L’appel de Patrice Talon à entrer en partenariat avec les FCBE et à accueillir des cadres FCBE dans la gouvernance politique et technique du pays a été refusé à tous ceux qui ont estimé le contraire et ont montré leur disponibilité à collaborer. Tous ceux-là ont été bannis. Cette volonté du régime de la Rupture d’associer toutes les compétences et bonnes volontés, quels que soient leurs bords politiques, à la construction du pays, s’est manifestée très tôt, dès la formation du premier gouvernement.Patrice Talon

Certains proches du camp de Boni Yayi, compte tenu de leurs compétences techniques et de leur leadership politique, avaient quand même rejoint le nouveau régime. Ceux qui sont restés fidèles à Boni Yayi, à croire Patrice Talon, « sont manifestement entrés en quasi-rébellion contre le nouveau régime, et ceux qui ont choisi de servir le pays à mes côtés ont été purement et simplement bannis ». Selon le président, c’est le refus d’adhérer aux réformes politiques et le refus de collaborer avec son régime qui ont conduit à l’éclatement des FCBE et donné naissance au parti Les Démocrates.

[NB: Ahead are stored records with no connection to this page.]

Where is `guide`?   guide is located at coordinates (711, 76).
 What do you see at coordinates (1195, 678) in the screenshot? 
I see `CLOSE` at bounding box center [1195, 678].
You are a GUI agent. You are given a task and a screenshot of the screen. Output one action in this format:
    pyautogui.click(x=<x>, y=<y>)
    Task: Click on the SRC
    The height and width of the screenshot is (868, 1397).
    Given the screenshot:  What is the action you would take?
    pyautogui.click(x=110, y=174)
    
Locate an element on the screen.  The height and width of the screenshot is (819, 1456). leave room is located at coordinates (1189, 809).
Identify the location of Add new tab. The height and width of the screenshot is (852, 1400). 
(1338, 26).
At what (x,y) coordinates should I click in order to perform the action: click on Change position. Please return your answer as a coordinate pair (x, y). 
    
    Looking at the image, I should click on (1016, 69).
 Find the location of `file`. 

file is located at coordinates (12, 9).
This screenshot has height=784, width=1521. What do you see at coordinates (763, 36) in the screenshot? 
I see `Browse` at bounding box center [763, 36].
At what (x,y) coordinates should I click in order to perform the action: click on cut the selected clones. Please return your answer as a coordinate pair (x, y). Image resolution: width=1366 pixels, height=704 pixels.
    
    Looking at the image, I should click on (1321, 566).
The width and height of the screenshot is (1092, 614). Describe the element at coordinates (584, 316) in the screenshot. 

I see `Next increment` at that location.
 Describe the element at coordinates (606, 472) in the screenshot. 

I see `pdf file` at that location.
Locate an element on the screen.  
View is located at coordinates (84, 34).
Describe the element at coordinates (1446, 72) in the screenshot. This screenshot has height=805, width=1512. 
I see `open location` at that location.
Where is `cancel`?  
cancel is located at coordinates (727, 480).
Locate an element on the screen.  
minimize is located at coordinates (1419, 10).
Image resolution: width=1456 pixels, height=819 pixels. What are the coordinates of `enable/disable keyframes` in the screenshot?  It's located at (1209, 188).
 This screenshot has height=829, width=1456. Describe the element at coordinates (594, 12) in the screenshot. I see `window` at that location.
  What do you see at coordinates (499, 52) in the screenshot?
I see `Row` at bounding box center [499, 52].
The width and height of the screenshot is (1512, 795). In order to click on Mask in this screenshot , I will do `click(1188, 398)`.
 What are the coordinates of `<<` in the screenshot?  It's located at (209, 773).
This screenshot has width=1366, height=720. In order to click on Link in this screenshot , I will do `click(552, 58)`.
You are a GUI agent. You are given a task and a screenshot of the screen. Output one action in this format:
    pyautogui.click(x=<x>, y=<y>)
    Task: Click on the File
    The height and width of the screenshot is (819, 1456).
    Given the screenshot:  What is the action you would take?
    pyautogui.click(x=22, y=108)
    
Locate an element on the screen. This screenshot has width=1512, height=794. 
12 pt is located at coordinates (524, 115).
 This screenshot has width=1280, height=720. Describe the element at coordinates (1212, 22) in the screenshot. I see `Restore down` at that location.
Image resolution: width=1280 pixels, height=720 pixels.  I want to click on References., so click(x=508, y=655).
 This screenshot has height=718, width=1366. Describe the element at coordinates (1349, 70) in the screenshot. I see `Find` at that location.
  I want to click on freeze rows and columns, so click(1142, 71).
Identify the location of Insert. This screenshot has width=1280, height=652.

Conflits politiques et violences électorales de 2019 : Boni Yayi, seul responsable selon Patrice Talon

Les rivalités qui ont vu le jour entre les deux personnalités dès les premières semaines du nouveau régime ont atteint leur paroxysme en 2019. Alors que le régime de la Rupture devait organiser ses premières élections, un grand conflit éclate. Pour la première fois depuis l’avènement de la démocratie, le Bénin a connu des périodes électorales violentes. Des morts, des blessés et d’énormes dégâts matériels ont été dénombrés. Ces événements malheureux, qui ont mis le Bénin sur orbite de la plus mauvaise des manières, sont la conséquence de la bataille rangée qui s’est déroulée en coulisse entre le camp de Patrice Talon et celui de Boni Yayi.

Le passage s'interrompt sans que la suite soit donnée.